What is required
Your answer should consist solely of the lines from the one holding "Viewport: 588px width, 395px height." through the final line of the entries, reproduced exactly and without pictures.

Input material
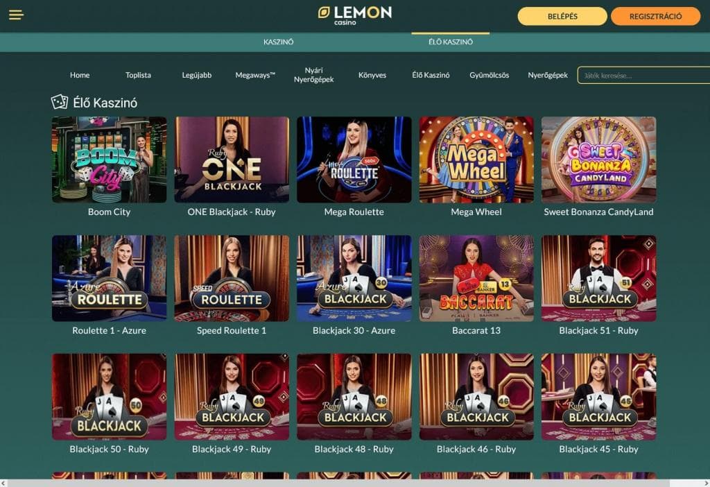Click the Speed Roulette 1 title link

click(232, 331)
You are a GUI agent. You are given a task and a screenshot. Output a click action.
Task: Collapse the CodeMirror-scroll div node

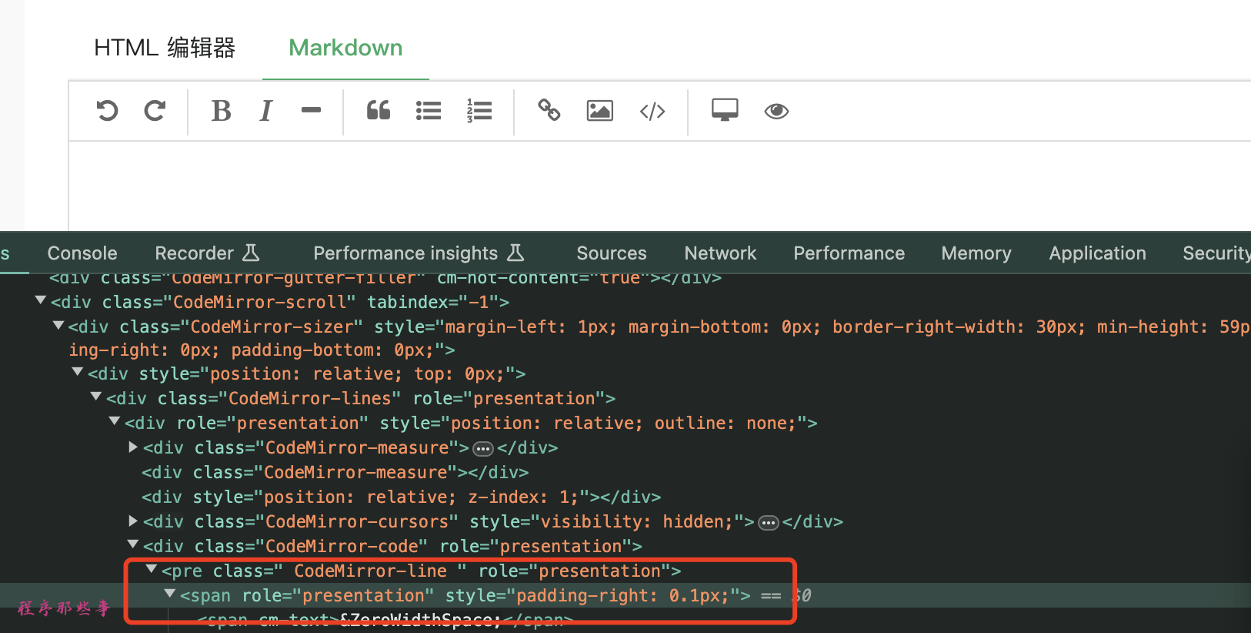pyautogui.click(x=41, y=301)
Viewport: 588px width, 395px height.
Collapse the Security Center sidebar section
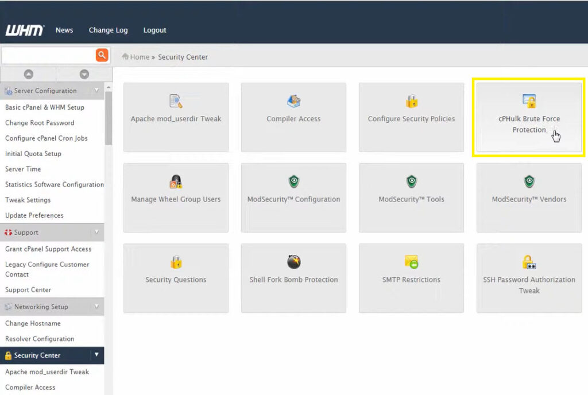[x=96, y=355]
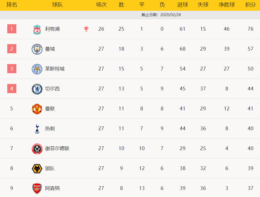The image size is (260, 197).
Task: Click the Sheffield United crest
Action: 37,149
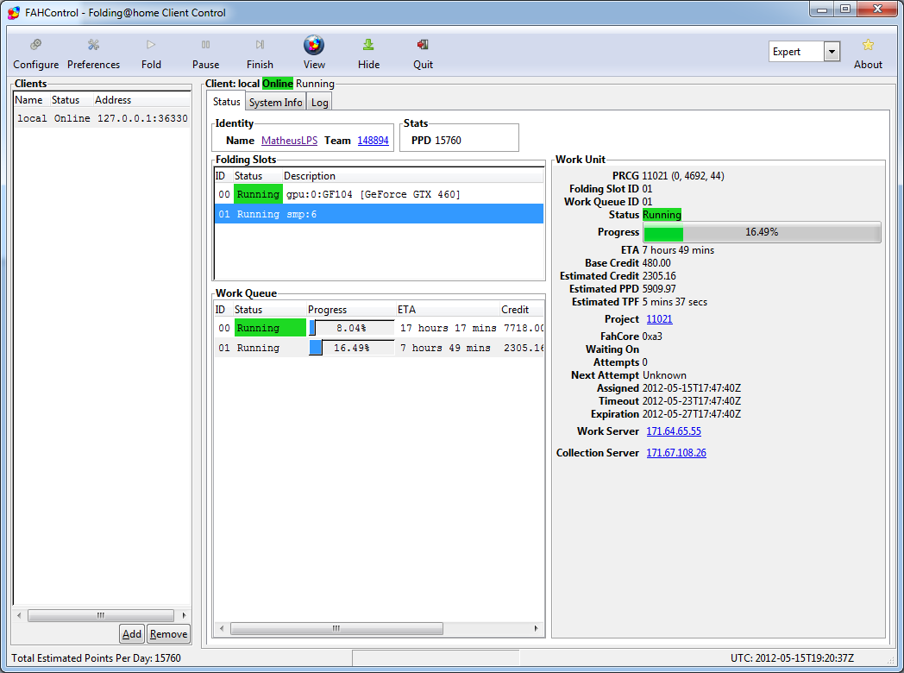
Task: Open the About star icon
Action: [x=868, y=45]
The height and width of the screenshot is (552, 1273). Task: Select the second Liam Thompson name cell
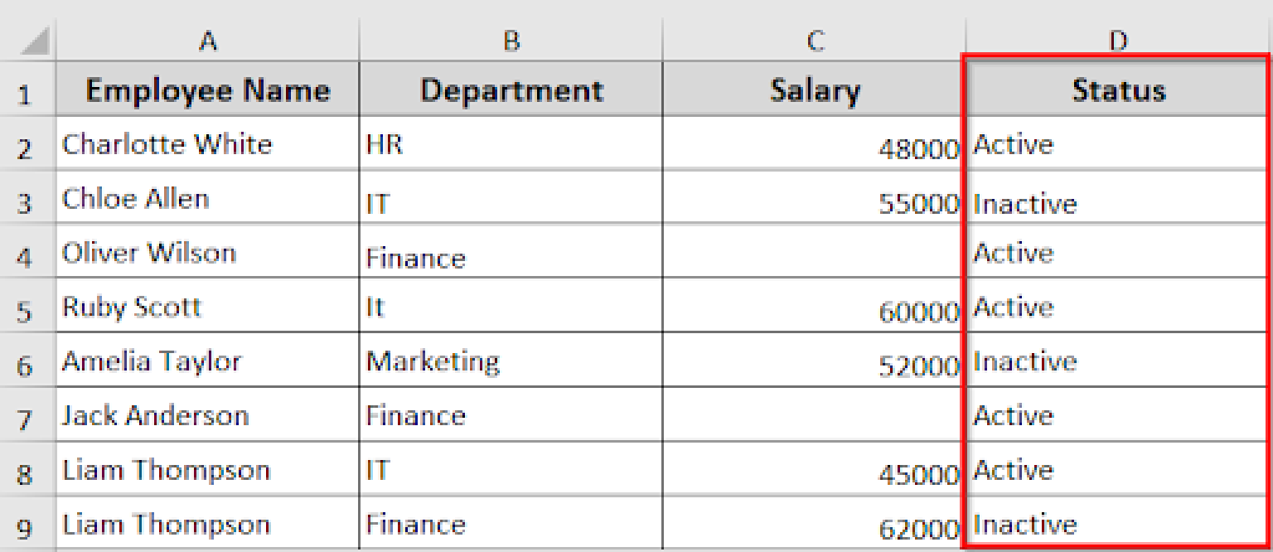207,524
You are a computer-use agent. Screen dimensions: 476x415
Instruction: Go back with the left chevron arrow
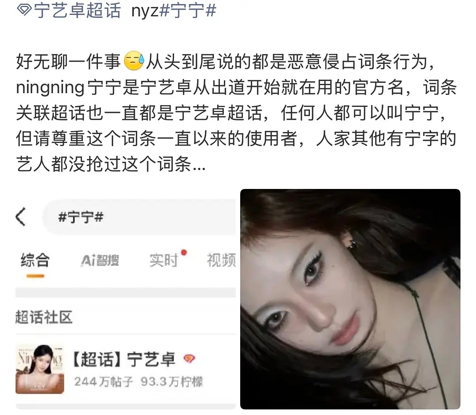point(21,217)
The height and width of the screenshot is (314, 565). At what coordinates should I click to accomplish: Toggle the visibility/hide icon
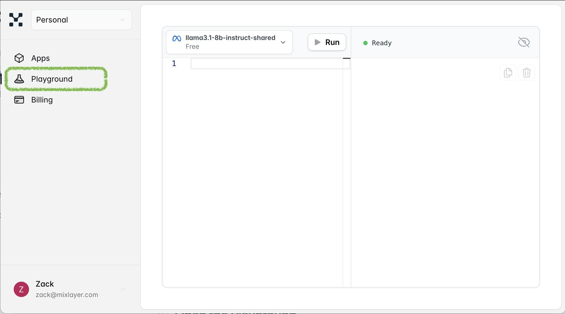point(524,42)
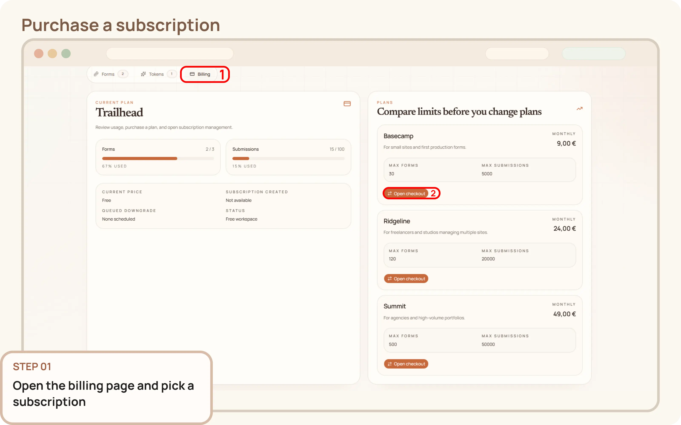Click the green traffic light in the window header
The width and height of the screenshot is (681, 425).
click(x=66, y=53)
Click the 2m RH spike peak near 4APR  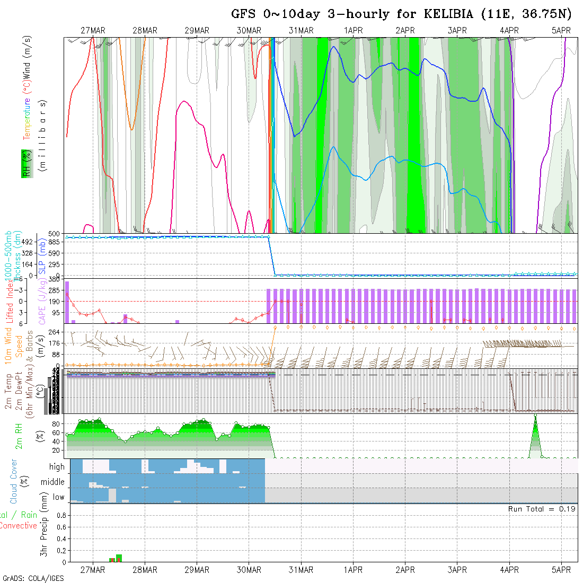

Written response
Viewport: 588px width, 395px height.
Collapse the Security Center sidebar section
[x=96, y=355]
The image size is (260, 197).
Task: Click the Sheffield United crest
Action: 37,149
Task: Open the About star icon
Action: [x=868, y=45]
The height and width of the screenshot is (552, 1273). Task: Select the second Liam Thompson name cell
207,524
You are a computer-use agent. Screen dimensions: 476x415
Instruction: Go back with the left chevron arrow
point(21,217)
The height and width of the screenshot is (314, 565). At what coordinates should I click to accomplish: Toggle the visibility/hide icon
point(524,42)
Click the green traffic light in the window header
The width and height of the screenshot is (681, 425).
click(x=66, y=53)
Click the 2m RH spike peak near 4APR  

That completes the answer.